As I started reading this book the first thing that came to mind was To Kill a Mockingbird. I'm not really sure why, other than the obvious Southern connection, but it is a lasting impression now that I have finished the book. I liked To Kill a Mockingbird and it stayed in my memory; I think Bean Trees will as well.
This was my first read by Barbara Kingsolver. She's an author I have seen and heard about for years. I have picked up her books repeatedly but never had an occasion to read one. Now that I have, I am not just aching to run out and get the rest of her books. Nonetheless I would definitely pick another one up to read at some point. I am currently also reading Animal, Vegetable, Miracle by Kingsolver and it was interesting to see the parallels between the two books. Bean Trees was Kingsolver's first novel and there is a definite hint of autobiography in the story. I learned from her latest book that like her main character Taylor Greer, Kingsolver was a native of Kentucky and moved to Tucson. This similarity gives her descriptions of the two contrasting landscapes poignancy and realism.

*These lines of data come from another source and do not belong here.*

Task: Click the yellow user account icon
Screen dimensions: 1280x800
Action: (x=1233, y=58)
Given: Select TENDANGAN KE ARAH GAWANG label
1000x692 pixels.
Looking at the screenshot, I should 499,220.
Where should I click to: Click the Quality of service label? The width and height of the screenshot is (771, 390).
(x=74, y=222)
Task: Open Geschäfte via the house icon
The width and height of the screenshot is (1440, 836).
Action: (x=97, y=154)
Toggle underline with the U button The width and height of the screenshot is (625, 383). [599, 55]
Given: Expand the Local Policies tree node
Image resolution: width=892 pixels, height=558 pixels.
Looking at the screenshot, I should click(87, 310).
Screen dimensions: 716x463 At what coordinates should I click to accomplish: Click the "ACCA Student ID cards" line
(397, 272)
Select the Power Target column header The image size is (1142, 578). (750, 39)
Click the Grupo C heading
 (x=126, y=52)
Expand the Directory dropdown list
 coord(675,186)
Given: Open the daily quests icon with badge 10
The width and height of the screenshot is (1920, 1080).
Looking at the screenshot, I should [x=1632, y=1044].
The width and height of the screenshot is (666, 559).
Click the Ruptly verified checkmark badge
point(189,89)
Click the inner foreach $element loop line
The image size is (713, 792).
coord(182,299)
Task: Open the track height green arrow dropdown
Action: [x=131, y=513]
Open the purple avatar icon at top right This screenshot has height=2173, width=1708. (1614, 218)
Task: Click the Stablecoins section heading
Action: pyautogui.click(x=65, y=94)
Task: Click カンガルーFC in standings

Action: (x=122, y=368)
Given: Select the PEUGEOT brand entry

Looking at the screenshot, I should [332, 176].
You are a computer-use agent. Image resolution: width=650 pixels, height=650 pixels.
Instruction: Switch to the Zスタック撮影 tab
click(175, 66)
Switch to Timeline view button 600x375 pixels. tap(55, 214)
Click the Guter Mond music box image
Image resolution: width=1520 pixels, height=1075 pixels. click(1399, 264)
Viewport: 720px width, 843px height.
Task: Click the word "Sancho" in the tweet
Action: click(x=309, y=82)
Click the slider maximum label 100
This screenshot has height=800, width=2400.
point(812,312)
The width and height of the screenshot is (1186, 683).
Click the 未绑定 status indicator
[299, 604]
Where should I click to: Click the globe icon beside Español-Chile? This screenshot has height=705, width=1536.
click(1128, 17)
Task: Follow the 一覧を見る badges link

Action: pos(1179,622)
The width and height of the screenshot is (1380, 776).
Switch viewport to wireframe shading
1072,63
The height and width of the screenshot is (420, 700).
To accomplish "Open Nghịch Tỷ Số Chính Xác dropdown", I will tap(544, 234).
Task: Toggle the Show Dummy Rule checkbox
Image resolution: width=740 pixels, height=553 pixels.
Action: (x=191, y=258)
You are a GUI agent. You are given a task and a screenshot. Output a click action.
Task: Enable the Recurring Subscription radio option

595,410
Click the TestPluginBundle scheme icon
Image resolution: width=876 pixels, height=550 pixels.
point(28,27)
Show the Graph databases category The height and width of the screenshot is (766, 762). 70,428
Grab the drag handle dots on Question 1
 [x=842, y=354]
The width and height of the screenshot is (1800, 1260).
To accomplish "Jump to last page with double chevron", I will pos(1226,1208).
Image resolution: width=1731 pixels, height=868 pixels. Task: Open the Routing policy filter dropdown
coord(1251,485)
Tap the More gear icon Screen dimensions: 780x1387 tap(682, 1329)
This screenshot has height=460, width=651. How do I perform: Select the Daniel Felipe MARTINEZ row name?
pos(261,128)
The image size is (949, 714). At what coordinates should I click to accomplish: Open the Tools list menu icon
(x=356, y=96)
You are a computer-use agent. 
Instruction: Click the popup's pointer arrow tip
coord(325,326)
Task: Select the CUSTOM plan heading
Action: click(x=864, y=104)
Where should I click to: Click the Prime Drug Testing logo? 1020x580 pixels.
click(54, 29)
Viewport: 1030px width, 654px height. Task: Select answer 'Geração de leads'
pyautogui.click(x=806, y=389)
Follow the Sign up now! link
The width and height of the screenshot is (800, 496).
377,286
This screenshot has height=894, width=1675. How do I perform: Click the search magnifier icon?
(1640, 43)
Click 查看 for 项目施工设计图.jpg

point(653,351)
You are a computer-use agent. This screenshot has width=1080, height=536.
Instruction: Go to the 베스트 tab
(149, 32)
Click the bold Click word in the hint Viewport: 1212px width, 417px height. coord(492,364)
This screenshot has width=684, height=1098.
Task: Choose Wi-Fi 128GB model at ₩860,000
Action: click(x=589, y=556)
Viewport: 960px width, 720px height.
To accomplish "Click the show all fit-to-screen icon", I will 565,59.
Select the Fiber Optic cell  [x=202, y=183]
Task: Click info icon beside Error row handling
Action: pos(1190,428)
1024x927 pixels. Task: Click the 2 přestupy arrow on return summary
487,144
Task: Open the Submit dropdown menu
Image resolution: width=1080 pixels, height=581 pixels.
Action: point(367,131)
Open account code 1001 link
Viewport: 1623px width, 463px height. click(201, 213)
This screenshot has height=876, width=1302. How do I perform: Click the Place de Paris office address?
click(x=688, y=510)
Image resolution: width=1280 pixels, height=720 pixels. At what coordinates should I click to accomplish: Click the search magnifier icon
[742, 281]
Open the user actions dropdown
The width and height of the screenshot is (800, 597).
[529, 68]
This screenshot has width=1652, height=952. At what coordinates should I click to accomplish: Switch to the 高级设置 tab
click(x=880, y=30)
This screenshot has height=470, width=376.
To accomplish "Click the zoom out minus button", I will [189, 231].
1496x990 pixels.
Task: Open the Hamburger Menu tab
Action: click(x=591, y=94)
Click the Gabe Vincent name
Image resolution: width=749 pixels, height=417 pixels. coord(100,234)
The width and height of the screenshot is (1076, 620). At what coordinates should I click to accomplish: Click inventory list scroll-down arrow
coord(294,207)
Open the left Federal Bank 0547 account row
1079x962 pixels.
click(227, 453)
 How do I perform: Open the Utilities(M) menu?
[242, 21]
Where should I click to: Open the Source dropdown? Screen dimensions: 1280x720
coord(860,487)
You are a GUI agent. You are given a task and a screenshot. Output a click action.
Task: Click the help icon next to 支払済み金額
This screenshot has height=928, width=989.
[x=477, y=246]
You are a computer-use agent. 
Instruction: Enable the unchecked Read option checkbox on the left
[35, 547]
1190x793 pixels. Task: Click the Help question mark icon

The story itself of Bean Trees is intriguing. It takes a young woman who is trying to find an identity for herself away from her home town. On a cross-country trip she is literally handed a child to mother. The developing story follows the character as she learns how to deal with the idiosyncrasies of lower-middle-class life in urban Arizona.
I have the impression that Kingsolver's books tend towards a heavy-handed environmental or socially conscious message. Bean Trees is no exception. Although it develops slowly, by the end of the book there is not doubt what Kingsolver's philosophy is relative to "illegals" in the United States. And the importance of nature to her characters.
I'm glad that I have been introduced to Barbara Kingsolver. All things said, I like Animal, Vegetable, Mineral much more than Bean Trees. (But, I'll save that for another post; I haven't actually finished the book yet.)